• QUOTED PASSAGE:
● ● ●
Interview with J. Louise Makary, Bradley Teal Ellis, David Rafael Botana, & Jonathan VanDyke:
JLM: Jonathan, in the studio you told the dancers, "Think about using the whole canvas, but don't worry about what marks you are making with the paint.
JVD: With the mark–making, it's like any work of art, you become too self-conscious and you lose it. The paint gives you a task, and the dirtier you get, the less self-conscious you become.
DRB: The paint is just "there." If I start to worry about it, it becomes a different dance.
JLM: What's it like to look at the painting once it's done? On the floor, on the wall? When it's cut up, can you still feel any connection between what you did/experienced with the object?
BTE: Often dance as performance can be fleeting, ephemeral. The opportunity to make lasting, tangible objects through dance has been a revelation.
● ● ●
• SUPPLIED DATA:
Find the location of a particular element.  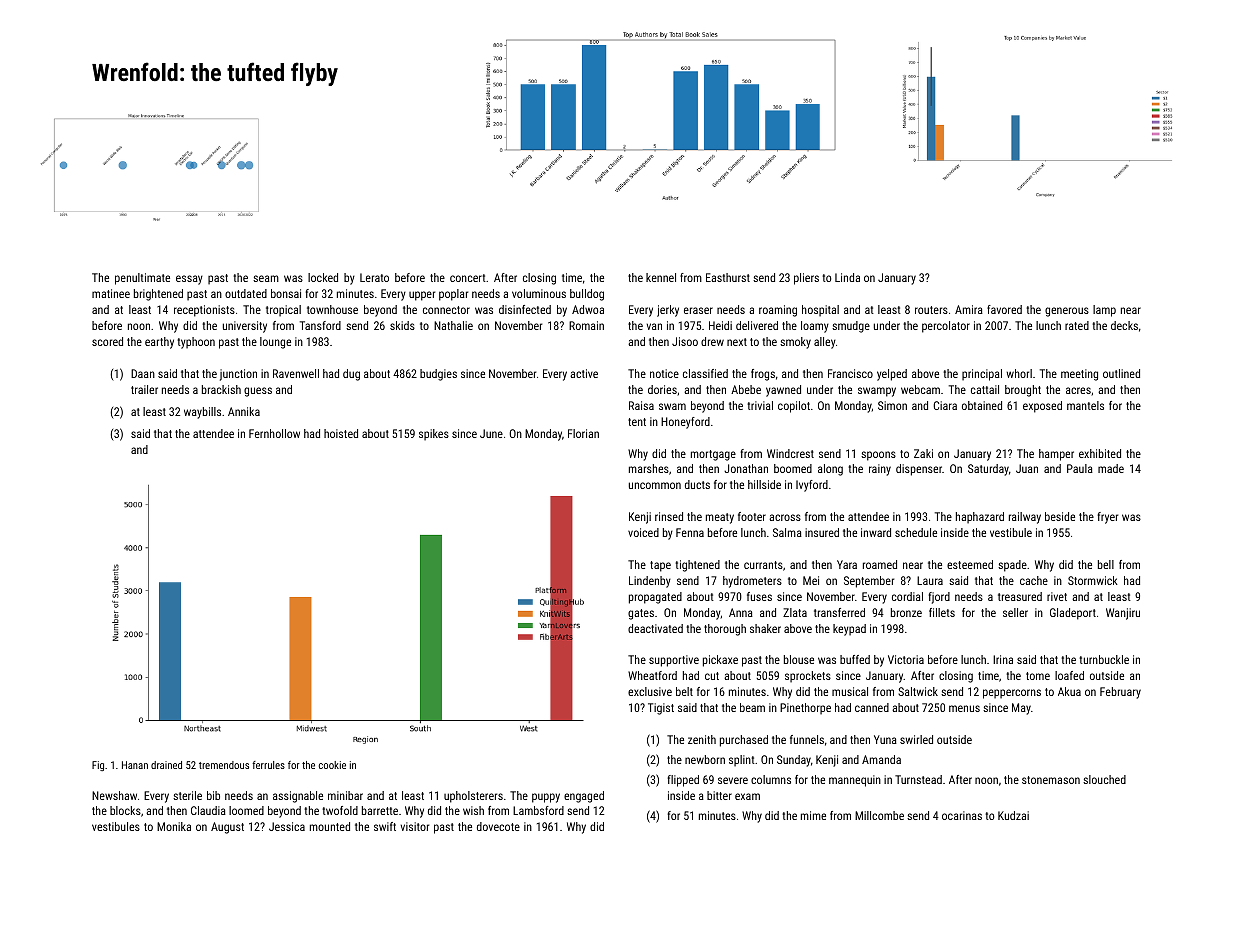

seam is located at coordinates (266, 278).
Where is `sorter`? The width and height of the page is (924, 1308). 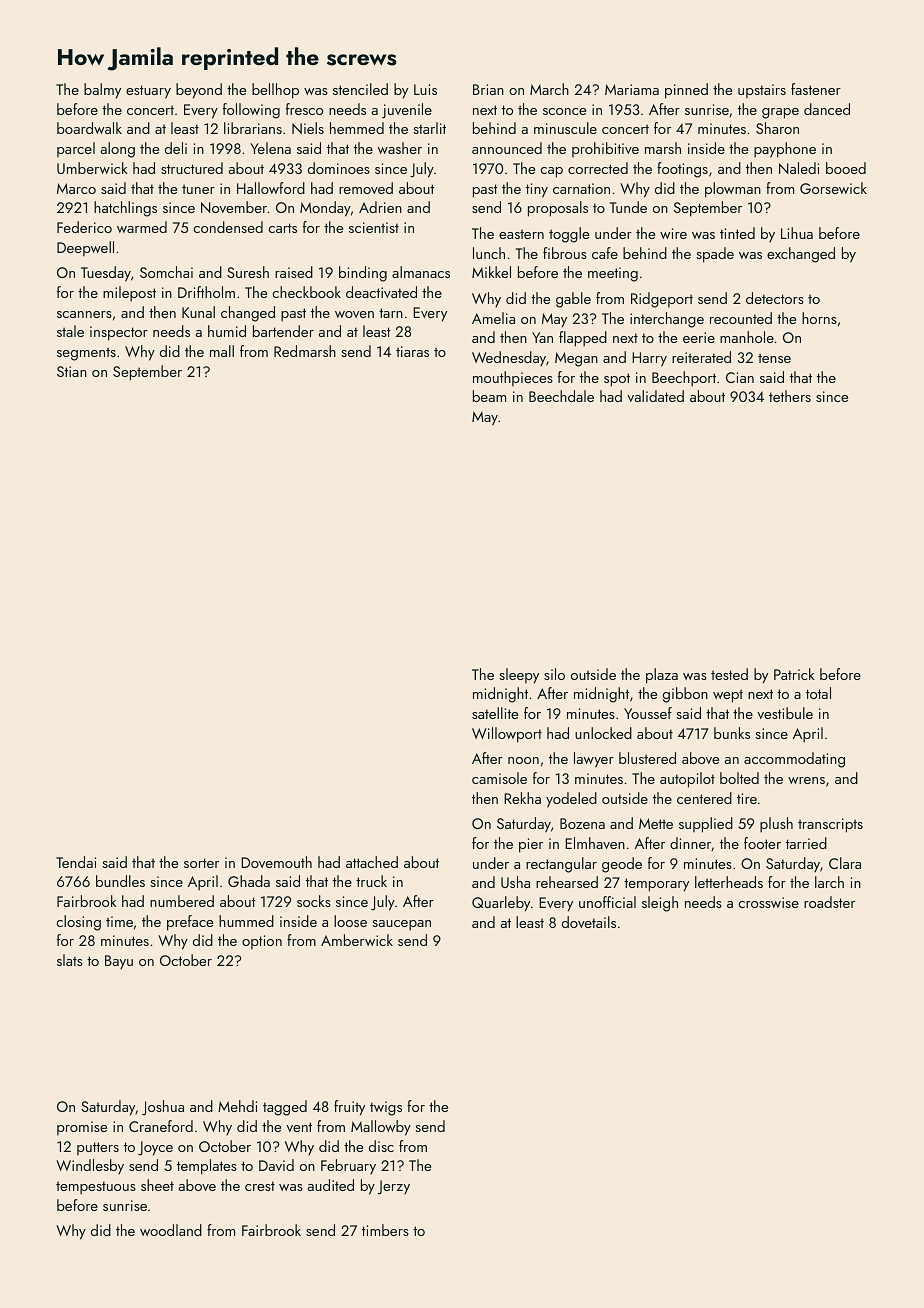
● ● ●
• EXERCISE INSTRUCTIONS: Carry the interview about the dancers' paintings forward from its last line above.

• ANSWER TO THIS PROBLEM:
DRB: That's also a reason why I have an issue calling our project just dance.
JLM: This is abstracted from what the performance with bodies looks like. So it's an interesting kind of document. It makes something unseen more visible. Certain aspects of the movement get transcribed in traces and permanent gestures – that's something a viewer cannot get from watching time-based dance unfold in three-dimensional space.
BTE: I almost view it as evidence of myself: I exist. I've been here. This is a cave drawing. A scar.